Como la mayor parte de los que me rodean pertenecen a un entorno urbano, hay ciertas partes de mi pasado que raras veces salen a la luz, especialmente a la hora de comer, quizá bajo el mismo principio por el que prohibieron en algunos países la proyección de Holocausto caníbal.

Casi todo lo que hay que escribir sobre una familia puede averiguarse en tres días de matanza. En el despiece puedes resolver todo el árbol genealógico, incluidos los muertos, que siguen tomando decisiones con el cuchillo de otros. También está ahí casi todo lo que hay que escribir sobre un pueblo, y muy probablemente toda la literatura. Los vecinos hablan de los jamones como de una novela: todos tienen una o dos colgadas de un hierro entre la corriente helada de dos ventanucos, uno de ellos siempre al norte, esperando a que su destino lo decidan las heladas de una cordillera. No hay nada de eso en las charcuterías. De haber abierto alguna en la aldea, alguno le habría gritado a la dependienta aquello de Sazatornil en Amanece que no es poco: «¿Es que no sabe que en este pueblo es verdadera devoción lo que hay por Faulkner?».

Don Constantino

A los doce años a todos nos encantaba don Constantino. Era un cura muy mayor, franquista —hasta el punto en que se podía ser franquista en 1989— y que nos daba clase de Ciencias Sociales como un mal menor. En el cambio de clase, en lugar de aporrear las mesas con el We will rock you de Queen, nos aprendimos no sé cómo el Cara al Sol. Cuando entraba don Constantino, se tapaba la sonrisa con el índice y movía los brazos como tratando de volar para que bajáramos la voz o para indicarnos que micrófonos ocultos podían dar al traste con su golpe de Estado.

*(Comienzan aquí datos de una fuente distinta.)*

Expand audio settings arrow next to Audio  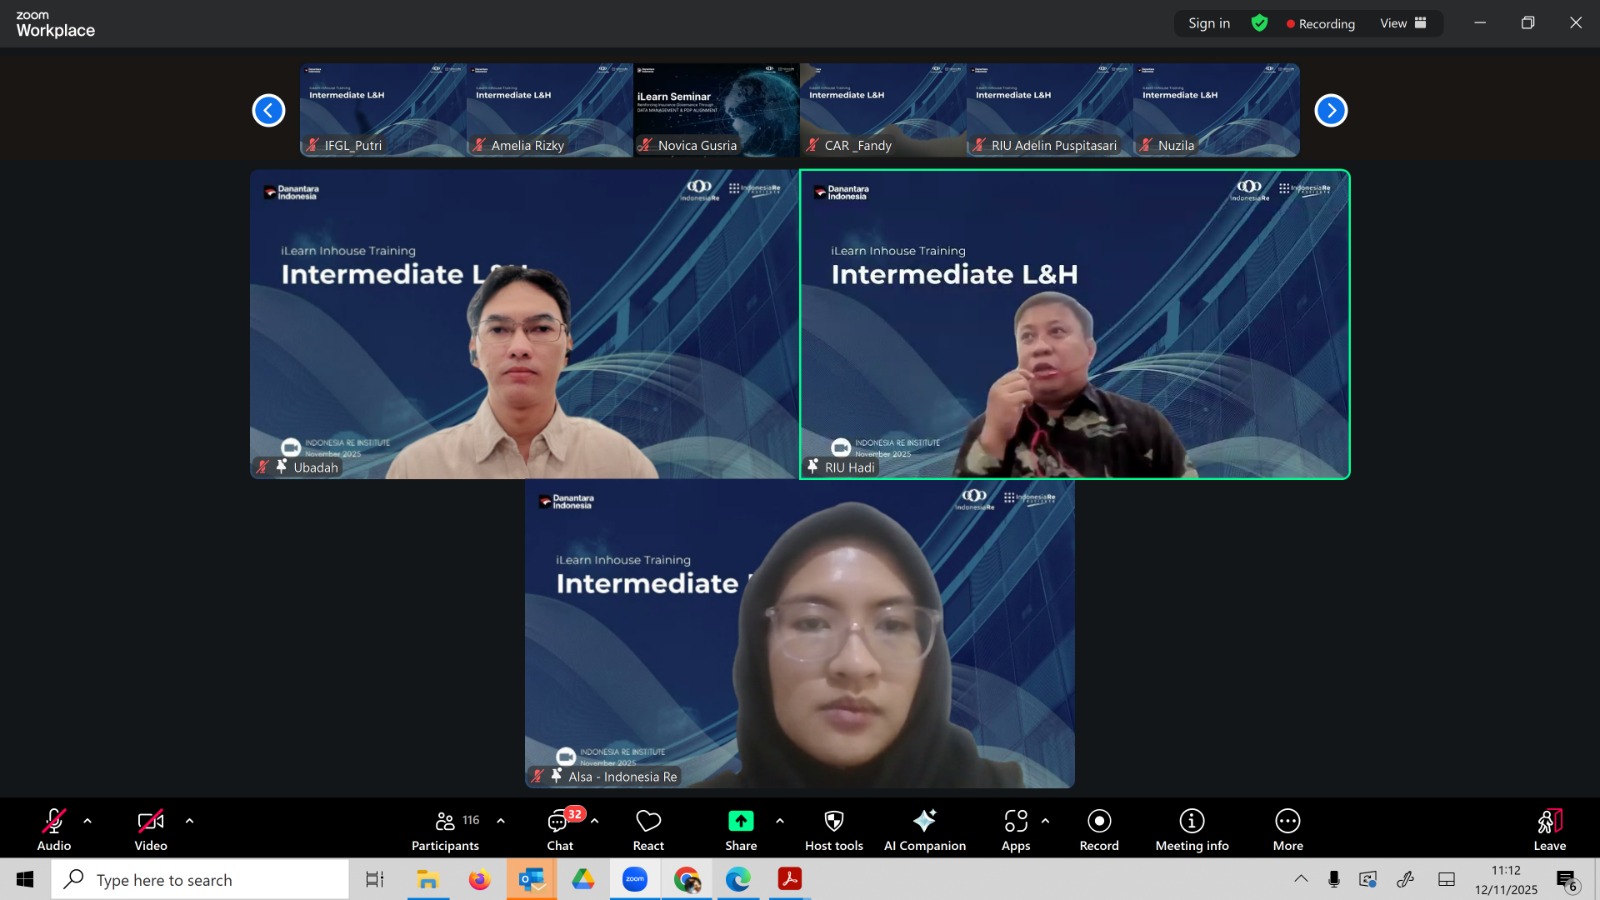tap(88, 821)
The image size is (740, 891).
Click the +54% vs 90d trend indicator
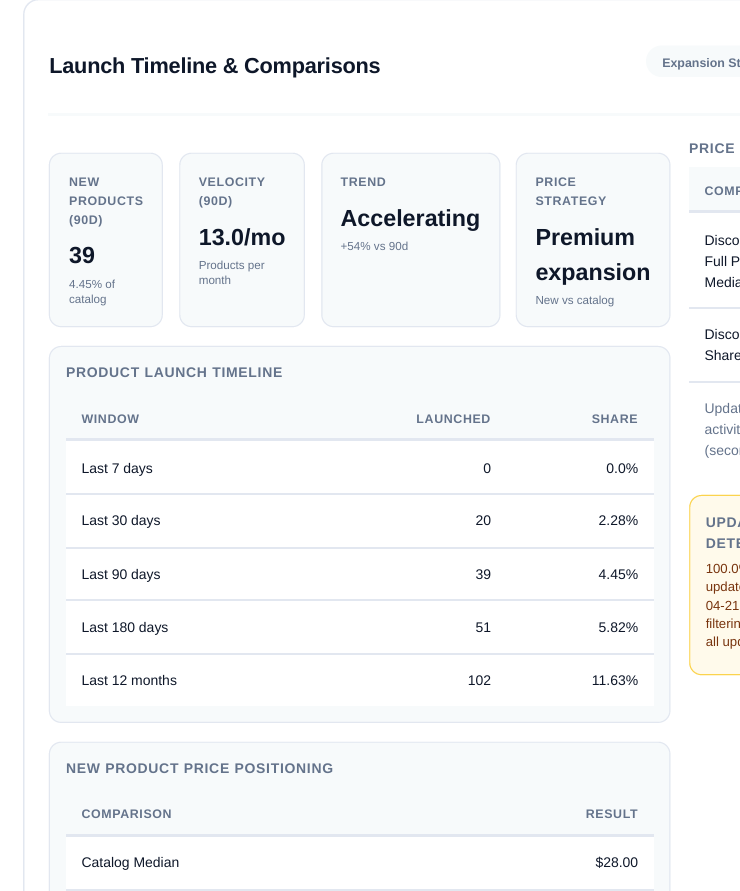coord(374,246)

Don Constantino nos encantaba porque estaba loco. Lo suyo no era nostalgia del franquismo; era cuestión de tiempo. Vestía de cura, pero como de una religión inventada, solo al alcance de los monaguillos que en misa le escuchábamos rumiar un evangelio paralelo. A su paso por el patio, le hacíamos el saludo fascista como si jugáramos a las dictaduras. Solía llevar los bolsillos llenos de objetos confiscados a los alumnos —sobre todo pelos de sierra— que devolvía de forma aleatoria como si nos declarara su amor con un tallo o nos invistiera carpinteros; al fin y al cabo, como Jesús.